TASK REQUIREMENTS:
Rewrite the stretch of material from its first line through the line containing "pos(436,117)" as a numbered list, omitting any blank lines.

EXCERPTED RECORDS:
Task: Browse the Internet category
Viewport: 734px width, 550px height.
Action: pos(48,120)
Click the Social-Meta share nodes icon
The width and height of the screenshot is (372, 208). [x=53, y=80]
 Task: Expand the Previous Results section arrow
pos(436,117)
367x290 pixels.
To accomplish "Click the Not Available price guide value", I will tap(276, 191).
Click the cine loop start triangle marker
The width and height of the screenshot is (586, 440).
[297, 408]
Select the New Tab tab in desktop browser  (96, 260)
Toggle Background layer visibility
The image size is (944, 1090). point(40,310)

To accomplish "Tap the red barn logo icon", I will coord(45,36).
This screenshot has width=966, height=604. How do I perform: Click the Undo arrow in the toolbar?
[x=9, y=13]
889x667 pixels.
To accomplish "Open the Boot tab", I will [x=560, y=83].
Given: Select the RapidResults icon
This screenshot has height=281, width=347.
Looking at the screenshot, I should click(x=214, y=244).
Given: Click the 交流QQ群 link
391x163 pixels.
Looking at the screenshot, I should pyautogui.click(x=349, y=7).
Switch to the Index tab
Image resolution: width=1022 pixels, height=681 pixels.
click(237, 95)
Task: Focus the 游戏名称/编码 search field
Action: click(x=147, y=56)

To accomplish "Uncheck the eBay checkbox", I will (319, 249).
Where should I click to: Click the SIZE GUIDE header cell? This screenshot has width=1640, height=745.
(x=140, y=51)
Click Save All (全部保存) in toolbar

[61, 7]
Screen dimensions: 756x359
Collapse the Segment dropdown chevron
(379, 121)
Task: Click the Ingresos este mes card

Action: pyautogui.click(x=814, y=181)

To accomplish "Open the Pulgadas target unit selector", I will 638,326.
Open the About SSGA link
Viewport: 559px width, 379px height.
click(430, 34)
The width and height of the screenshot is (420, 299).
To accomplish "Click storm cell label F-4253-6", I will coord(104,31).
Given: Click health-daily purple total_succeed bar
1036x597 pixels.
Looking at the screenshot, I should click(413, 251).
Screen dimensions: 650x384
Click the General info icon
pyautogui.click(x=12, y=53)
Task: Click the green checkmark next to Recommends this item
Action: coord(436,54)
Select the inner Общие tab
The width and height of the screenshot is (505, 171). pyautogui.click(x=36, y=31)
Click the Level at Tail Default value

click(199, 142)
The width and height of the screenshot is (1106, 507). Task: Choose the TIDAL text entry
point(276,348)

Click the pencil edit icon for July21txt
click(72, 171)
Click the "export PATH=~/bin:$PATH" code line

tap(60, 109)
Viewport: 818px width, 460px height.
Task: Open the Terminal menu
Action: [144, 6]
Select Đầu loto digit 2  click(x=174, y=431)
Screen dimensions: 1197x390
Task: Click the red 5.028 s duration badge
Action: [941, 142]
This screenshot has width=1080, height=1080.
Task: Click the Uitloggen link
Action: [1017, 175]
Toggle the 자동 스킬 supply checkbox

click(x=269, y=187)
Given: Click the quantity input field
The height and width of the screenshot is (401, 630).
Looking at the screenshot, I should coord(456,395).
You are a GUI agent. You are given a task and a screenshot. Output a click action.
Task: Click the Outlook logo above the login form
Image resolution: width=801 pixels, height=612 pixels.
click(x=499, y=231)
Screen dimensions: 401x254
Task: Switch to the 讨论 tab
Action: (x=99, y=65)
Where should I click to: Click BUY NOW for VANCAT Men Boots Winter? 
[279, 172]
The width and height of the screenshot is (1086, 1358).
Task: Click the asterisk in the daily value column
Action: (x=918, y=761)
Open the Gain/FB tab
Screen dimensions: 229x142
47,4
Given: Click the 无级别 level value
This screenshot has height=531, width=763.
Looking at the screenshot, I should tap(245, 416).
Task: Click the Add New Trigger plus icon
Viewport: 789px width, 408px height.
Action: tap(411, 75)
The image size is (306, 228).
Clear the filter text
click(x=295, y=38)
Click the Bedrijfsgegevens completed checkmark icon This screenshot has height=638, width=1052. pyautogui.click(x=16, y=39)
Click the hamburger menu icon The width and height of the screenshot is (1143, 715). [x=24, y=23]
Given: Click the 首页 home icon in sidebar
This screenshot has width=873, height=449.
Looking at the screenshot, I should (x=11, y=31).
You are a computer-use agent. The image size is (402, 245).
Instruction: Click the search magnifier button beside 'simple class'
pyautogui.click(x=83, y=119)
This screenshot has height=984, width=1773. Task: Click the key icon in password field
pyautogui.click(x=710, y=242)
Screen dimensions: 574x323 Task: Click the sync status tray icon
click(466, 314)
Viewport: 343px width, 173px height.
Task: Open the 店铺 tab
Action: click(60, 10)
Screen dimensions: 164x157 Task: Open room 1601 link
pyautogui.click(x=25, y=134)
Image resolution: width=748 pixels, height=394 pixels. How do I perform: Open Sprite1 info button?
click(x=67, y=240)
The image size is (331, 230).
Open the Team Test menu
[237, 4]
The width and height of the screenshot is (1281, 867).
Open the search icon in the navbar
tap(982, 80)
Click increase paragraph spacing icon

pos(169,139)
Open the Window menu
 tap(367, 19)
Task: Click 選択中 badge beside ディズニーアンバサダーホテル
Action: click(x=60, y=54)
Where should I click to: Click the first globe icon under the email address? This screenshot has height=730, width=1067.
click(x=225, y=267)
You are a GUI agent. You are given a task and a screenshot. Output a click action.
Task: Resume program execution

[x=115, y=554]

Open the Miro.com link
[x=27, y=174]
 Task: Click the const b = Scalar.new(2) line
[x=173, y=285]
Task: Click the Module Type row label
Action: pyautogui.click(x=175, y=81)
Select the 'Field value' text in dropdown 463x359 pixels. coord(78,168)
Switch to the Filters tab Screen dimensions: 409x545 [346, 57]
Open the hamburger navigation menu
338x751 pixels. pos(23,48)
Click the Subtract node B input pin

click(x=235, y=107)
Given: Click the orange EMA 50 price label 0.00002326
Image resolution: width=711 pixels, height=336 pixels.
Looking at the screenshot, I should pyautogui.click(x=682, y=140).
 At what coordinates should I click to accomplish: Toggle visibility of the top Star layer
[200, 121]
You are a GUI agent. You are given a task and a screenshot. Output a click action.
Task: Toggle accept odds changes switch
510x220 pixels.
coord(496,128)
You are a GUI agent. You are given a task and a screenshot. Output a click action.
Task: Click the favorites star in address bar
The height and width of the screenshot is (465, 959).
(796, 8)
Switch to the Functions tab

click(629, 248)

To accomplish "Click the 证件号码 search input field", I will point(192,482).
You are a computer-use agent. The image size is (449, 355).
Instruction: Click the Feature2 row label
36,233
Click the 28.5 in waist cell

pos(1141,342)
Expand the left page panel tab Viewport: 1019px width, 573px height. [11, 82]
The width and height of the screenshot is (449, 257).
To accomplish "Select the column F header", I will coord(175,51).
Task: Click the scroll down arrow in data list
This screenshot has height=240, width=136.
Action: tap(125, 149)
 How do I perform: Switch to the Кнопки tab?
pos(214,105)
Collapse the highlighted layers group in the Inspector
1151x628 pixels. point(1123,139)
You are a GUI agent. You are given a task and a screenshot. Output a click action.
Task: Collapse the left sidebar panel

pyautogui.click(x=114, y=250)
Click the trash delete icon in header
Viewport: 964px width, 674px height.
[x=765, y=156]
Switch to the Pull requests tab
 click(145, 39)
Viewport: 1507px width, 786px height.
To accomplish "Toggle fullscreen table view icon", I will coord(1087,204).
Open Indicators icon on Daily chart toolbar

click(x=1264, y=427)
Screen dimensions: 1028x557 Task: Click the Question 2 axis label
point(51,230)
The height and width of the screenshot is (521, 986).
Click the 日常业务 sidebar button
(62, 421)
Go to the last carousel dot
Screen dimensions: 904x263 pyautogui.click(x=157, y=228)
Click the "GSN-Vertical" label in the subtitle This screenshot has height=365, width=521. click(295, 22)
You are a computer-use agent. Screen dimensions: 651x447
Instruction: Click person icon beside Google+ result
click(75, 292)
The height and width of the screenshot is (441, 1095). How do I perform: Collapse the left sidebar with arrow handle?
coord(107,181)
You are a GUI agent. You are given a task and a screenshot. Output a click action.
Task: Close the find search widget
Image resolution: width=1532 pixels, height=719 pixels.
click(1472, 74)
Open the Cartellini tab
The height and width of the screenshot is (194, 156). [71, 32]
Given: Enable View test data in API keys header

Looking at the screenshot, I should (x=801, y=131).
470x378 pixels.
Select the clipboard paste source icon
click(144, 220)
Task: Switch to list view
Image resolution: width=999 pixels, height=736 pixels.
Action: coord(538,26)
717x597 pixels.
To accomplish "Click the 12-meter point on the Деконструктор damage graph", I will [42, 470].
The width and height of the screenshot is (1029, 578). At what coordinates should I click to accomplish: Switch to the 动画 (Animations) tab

SOLUTION:
1. Task: Browse the Internet category
2. Viewport: 734px width, 550px height.
3. Action: pos(48,120)
4. Click the Social-Meta share nodes icon
5. The width and height of the screenshot is (372, 208). [x=53, y=80]
6.  Task: Expand the Previous Results section arrow
7. pos(436,117)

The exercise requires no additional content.